===== ENTRIES SHOWN =====
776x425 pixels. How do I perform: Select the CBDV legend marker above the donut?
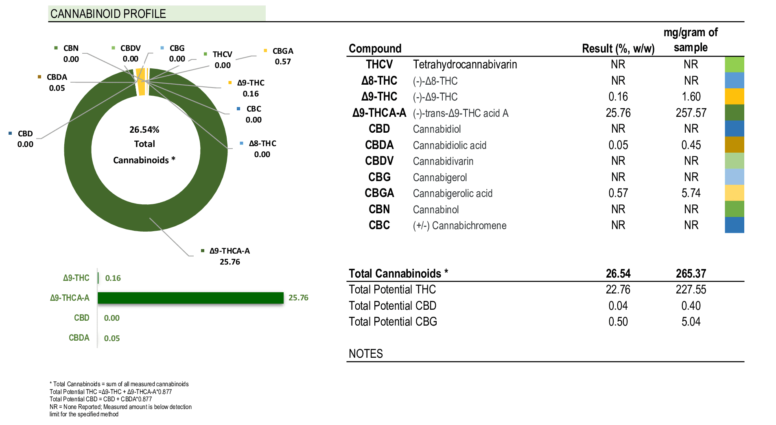pos(113,47)
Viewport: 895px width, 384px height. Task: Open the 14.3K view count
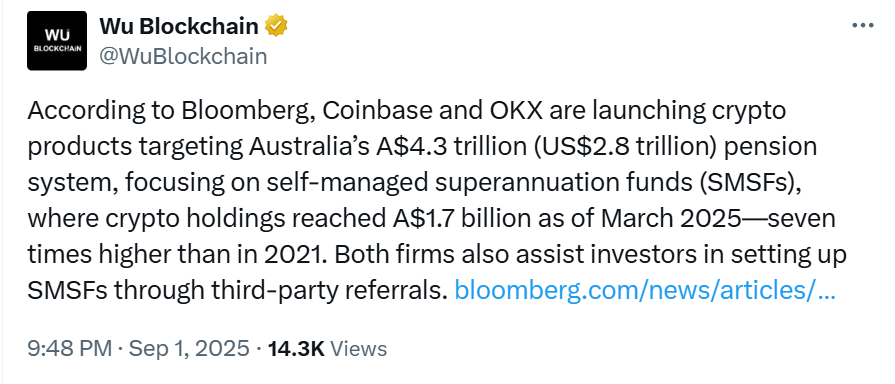pyautogui.click(x=296, y=349)
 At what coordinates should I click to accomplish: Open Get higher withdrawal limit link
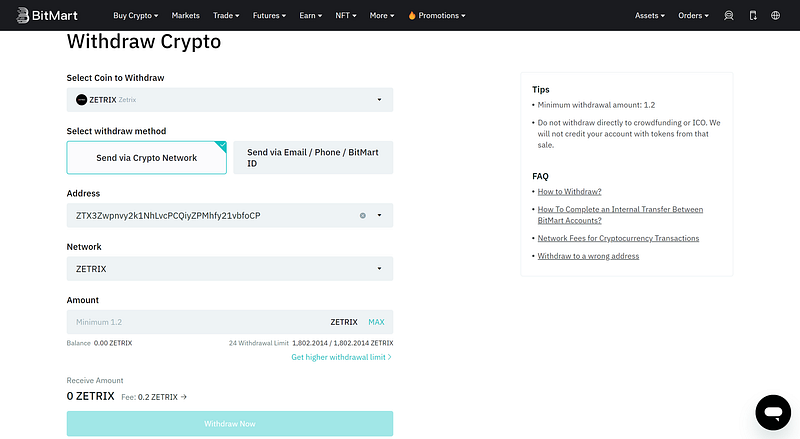pyautogui.click(x=341, y=357)
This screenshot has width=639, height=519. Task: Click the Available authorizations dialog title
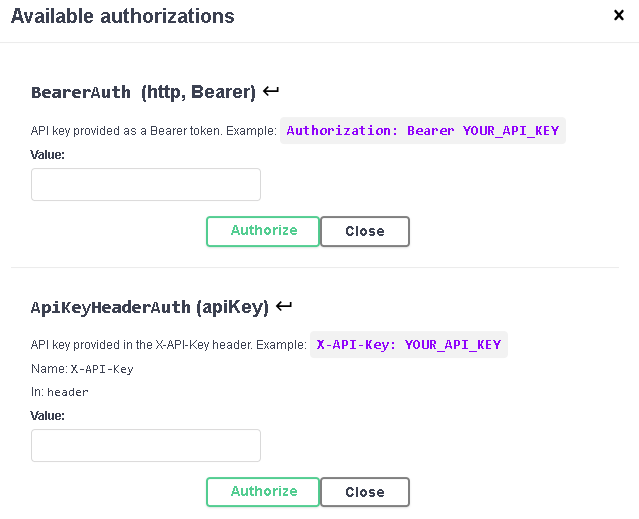coord(123,16)
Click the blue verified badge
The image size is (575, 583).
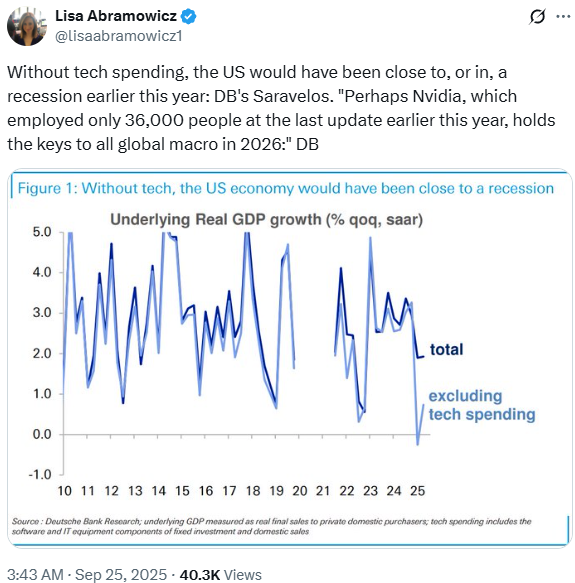coord(189,16)
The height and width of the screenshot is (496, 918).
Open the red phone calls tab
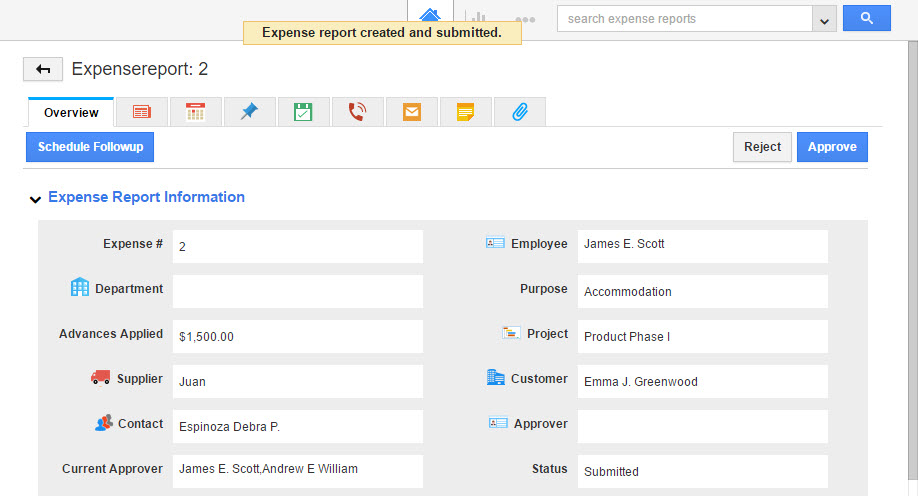pos(357,112)
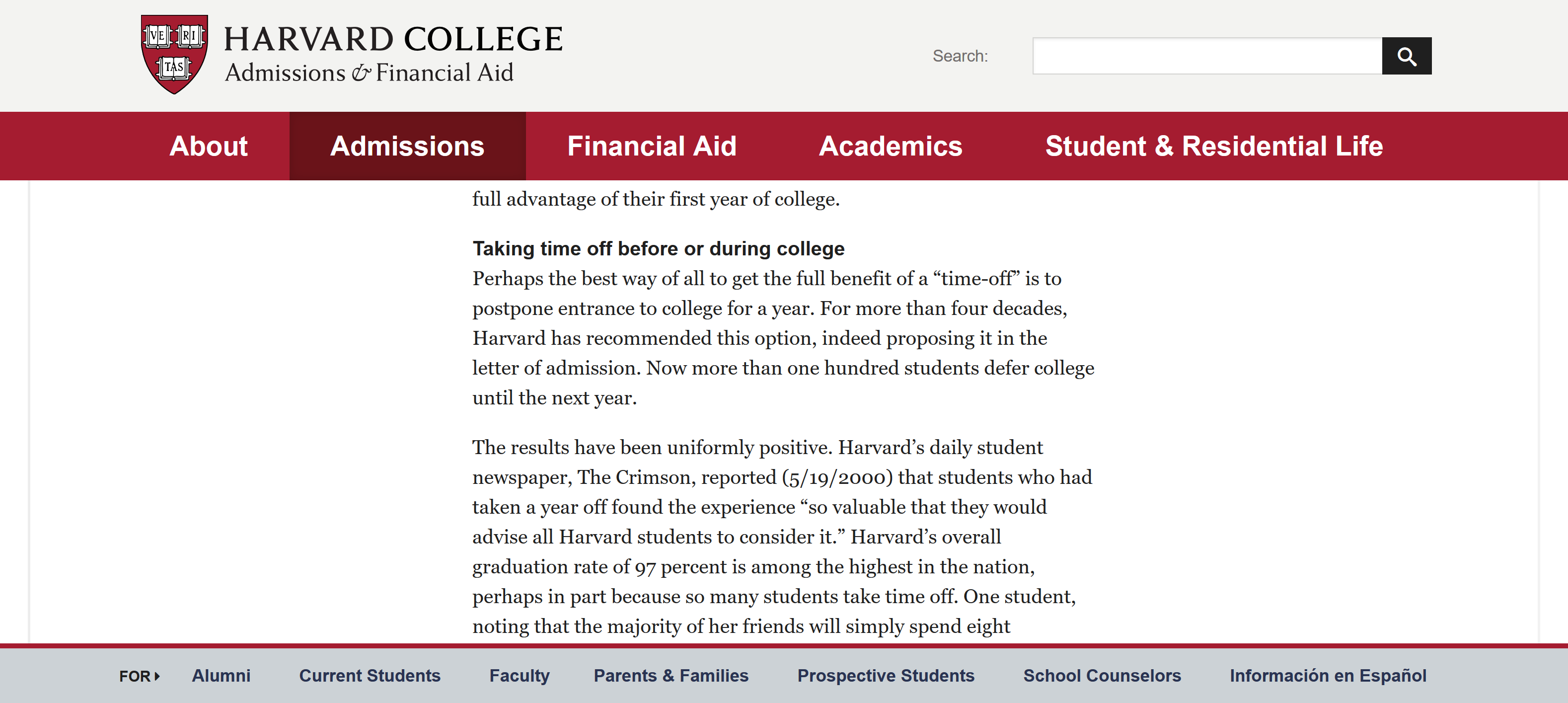Open the Financial Aid menu

[x=652, y=146]
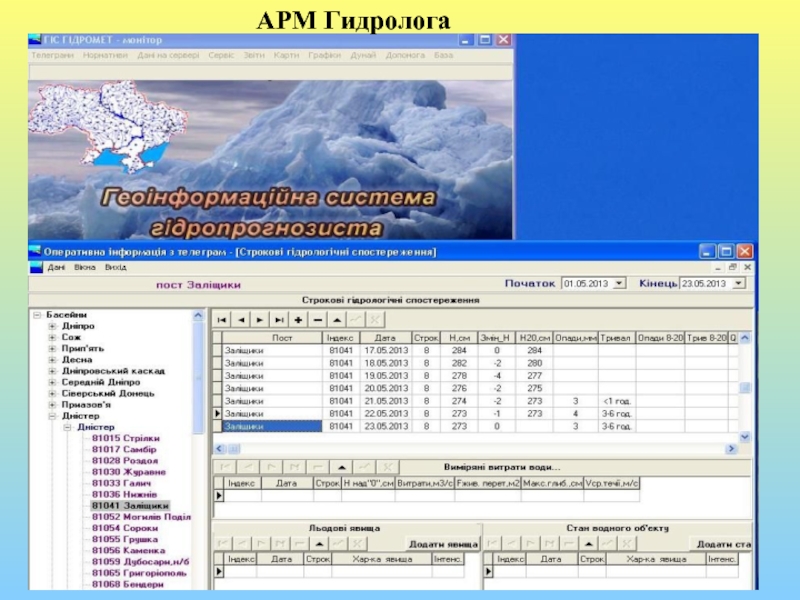Click the observations table vertical scrollbar
The height and width of the screenshot is (600, 800).
tap(744, 400)
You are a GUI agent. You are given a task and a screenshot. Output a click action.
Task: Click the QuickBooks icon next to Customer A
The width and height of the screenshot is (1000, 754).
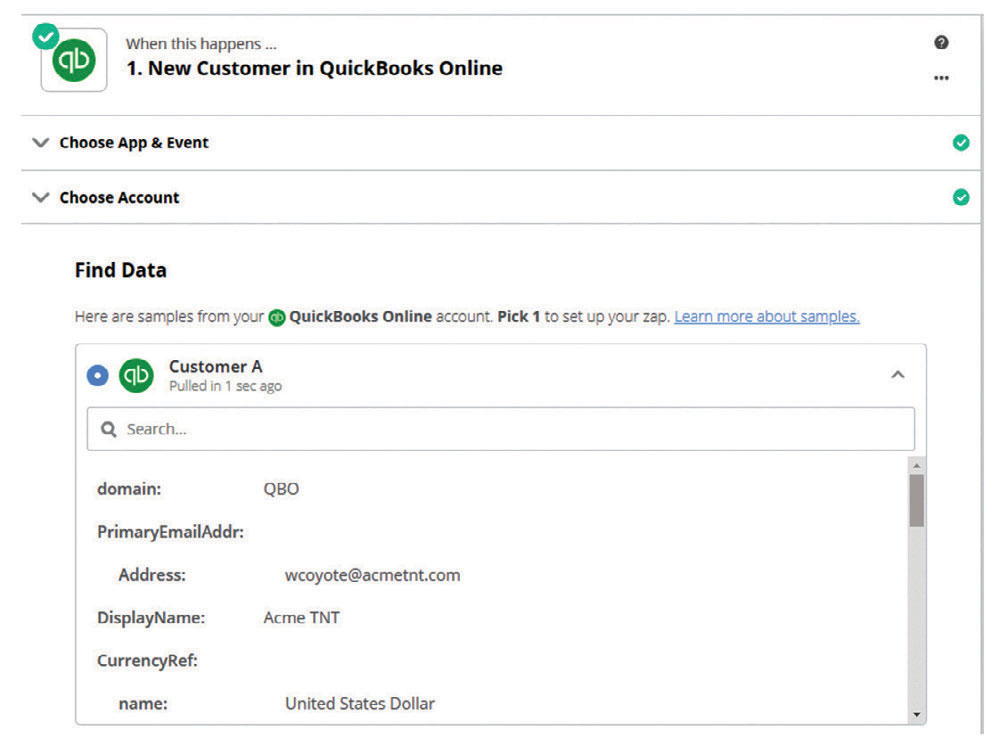point(136,375)
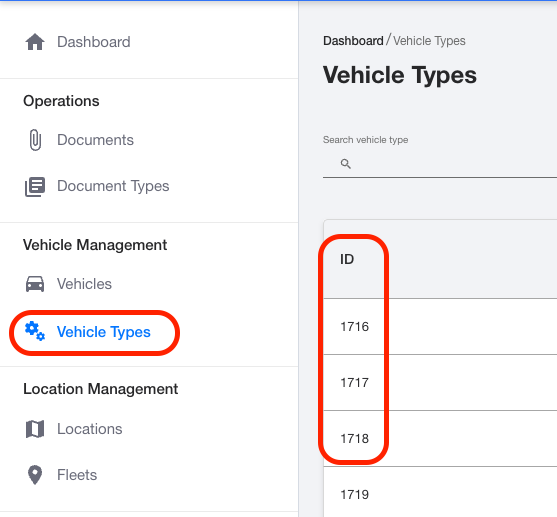Select the row with ID 1716
557x517 pixels.
click(440, 327)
=====
* [WORK TO COMPLETE]
Leave the pictures out and restate exactly the lines from the one that has "Open the red phone calls tab" through the final line of the entries above, both ends included.

* [EXERCISE OUTPUT]
Open the red phone calls tab
pos(357,112)
Open the Financial Aid menu

[x=652, y=146]
Click the observations table vertical scrollbar
The height and width of the screenshot is (600, 800).
tap(744, 400)
You are a GUI agent. You are given a task and a screenshot. Output a click action.
Task: Click the QuickBooks icon next to Customer A
The width and height of the screenshot is (1000, 754).
point(136,375)
Select the row with ID 1716
557x517 pixels.
click(440, 327)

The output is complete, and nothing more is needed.